(Data supplied Opens)

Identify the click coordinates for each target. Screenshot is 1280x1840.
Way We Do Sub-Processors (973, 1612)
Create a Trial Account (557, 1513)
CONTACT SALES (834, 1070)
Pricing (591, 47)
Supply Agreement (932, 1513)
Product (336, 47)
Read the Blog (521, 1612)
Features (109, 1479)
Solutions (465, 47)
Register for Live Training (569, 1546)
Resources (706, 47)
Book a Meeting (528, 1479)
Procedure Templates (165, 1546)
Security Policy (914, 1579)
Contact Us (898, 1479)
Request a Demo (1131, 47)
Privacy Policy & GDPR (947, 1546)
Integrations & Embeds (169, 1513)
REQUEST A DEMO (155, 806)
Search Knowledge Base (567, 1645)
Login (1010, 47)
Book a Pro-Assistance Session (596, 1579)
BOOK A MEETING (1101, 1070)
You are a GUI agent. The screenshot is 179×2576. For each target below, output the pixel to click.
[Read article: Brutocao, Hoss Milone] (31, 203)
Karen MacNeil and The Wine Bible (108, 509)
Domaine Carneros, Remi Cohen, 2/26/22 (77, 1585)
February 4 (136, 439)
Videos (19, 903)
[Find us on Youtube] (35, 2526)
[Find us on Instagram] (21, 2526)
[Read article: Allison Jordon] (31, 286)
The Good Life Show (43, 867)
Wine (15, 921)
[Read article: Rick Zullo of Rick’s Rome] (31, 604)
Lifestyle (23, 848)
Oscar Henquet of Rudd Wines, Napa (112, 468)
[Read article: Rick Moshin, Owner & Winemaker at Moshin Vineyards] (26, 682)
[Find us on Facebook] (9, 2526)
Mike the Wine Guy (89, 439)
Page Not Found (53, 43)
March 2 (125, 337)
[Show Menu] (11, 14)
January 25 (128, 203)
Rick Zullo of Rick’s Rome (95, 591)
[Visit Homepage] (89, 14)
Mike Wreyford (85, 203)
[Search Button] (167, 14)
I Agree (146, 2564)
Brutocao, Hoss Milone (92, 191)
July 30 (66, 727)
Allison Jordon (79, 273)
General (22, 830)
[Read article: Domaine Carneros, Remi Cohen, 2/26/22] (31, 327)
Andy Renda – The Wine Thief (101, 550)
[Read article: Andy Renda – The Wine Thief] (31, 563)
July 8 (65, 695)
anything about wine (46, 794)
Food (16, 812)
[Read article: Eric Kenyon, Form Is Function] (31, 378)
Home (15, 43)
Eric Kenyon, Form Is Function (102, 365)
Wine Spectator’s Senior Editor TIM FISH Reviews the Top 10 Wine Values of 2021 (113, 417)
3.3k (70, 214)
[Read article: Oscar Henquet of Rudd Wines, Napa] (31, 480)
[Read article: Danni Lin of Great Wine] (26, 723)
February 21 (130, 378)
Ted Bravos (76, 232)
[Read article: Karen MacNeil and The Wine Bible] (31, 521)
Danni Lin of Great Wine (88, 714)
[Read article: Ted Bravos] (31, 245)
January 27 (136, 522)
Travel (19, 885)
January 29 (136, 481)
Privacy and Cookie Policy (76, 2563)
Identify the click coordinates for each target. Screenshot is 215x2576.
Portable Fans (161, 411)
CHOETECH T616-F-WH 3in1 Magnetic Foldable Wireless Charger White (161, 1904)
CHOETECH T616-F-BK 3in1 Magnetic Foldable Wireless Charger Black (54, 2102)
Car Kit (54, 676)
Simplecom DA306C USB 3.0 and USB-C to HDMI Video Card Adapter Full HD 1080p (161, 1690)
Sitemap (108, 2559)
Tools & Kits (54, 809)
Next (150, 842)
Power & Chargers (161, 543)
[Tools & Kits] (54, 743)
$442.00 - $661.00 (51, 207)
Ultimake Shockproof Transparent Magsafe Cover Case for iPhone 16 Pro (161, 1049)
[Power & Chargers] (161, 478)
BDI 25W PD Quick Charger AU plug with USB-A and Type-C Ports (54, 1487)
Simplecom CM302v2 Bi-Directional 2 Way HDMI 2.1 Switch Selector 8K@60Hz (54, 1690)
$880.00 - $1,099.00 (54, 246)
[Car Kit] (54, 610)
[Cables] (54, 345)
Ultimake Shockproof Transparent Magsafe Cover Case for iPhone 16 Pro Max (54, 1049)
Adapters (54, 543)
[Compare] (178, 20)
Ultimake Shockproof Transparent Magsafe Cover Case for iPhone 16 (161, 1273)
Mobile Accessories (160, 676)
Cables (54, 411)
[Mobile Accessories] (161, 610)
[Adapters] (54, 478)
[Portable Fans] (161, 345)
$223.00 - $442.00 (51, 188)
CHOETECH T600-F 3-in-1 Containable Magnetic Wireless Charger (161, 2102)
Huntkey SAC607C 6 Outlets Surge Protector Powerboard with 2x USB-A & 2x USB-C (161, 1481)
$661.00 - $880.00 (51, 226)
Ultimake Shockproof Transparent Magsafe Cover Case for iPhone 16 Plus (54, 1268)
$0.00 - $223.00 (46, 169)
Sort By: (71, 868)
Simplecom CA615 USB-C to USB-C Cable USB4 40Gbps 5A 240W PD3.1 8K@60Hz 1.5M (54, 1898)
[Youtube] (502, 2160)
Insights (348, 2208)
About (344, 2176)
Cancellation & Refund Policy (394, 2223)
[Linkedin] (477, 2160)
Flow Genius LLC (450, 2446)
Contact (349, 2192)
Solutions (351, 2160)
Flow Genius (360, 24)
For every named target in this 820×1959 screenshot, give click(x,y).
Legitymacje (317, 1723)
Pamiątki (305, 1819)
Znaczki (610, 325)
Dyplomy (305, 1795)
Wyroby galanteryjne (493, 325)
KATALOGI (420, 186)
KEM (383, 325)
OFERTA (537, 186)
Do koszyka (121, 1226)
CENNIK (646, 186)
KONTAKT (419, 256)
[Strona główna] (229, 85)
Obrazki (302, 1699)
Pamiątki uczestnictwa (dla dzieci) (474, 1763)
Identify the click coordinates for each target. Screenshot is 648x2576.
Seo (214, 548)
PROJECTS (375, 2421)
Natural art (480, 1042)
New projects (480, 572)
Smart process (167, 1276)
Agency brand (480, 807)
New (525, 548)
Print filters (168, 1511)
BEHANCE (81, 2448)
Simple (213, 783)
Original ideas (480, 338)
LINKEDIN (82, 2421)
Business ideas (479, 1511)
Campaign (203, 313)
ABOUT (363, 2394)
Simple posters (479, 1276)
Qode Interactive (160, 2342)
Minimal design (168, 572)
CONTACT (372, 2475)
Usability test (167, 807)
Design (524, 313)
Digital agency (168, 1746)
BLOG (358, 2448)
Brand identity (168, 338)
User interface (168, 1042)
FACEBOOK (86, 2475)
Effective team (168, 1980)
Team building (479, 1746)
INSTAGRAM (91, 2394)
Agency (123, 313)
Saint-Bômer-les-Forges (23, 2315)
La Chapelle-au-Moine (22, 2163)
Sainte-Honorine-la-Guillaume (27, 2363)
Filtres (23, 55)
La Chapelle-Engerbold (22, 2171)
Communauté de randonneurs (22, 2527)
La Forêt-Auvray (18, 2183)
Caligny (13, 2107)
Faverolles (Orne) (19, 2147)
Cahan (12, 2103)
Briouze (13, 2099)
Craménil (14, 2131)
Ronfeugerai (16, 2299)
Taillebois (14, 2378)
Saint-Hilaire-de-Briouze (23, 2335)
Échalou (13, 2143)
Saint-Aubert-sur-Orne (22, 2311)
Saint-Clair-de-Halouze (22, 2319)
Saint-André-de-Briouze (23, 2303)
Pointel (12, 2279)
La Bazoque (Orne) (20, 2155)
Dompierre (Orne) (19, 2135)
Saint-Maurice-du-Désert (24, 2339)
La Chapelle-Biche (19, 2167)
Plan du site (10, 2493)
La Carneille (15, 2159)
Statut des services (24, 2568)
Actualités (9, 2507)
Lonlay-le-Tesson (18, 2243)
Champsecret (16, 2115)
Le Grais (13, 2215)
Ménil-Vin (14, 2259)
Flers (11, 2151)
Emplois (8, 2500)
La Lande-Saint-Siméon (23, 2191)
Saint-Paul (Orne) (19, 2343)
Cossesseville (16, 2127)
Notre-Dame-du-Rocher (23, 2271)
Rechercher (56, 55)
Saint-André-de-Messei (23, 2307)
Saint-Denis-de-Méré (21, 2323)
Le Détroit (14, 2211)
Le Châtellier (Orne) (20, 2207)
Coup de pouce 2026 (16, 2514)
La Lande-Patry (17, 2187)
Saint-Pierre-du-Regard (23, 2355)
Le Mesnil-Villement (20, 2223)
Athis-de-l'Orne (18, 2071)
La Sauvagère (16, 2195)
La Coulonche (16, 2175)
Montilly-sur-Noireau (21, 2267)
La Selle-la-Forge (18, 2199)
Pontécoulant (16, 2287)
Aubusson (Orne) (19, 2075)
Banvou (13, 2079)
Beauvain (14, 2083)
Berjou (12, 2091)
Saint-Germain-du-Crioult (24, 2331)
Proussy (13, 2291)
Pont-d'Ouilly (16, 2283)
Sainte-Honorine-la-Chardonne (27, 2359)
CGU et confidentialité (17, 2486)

(Data supplied Closes)

Problem statement: Only the lines above from the one with "Do koszyka (121, 1226)" through the one with "Smart process (167, 1276)" should be duplicated, character for character.

Solution:
Do koszyka (121, 1226)
CENNIK (646, 186)
KONTAKT (419, 256)
[Strona główna] (229, 85)
Obrazki (302, 1699)
Pamiątki uczestnictwa (dla dzieci) (474, 1763)
Identify the click coordinates for each target. Screenshot is 648x2576.
Seo (214, 548)
PROJECTS (375, 2421)
Natural art (480, 1042)
New projects (480, 572)
Smart process (167, 1276)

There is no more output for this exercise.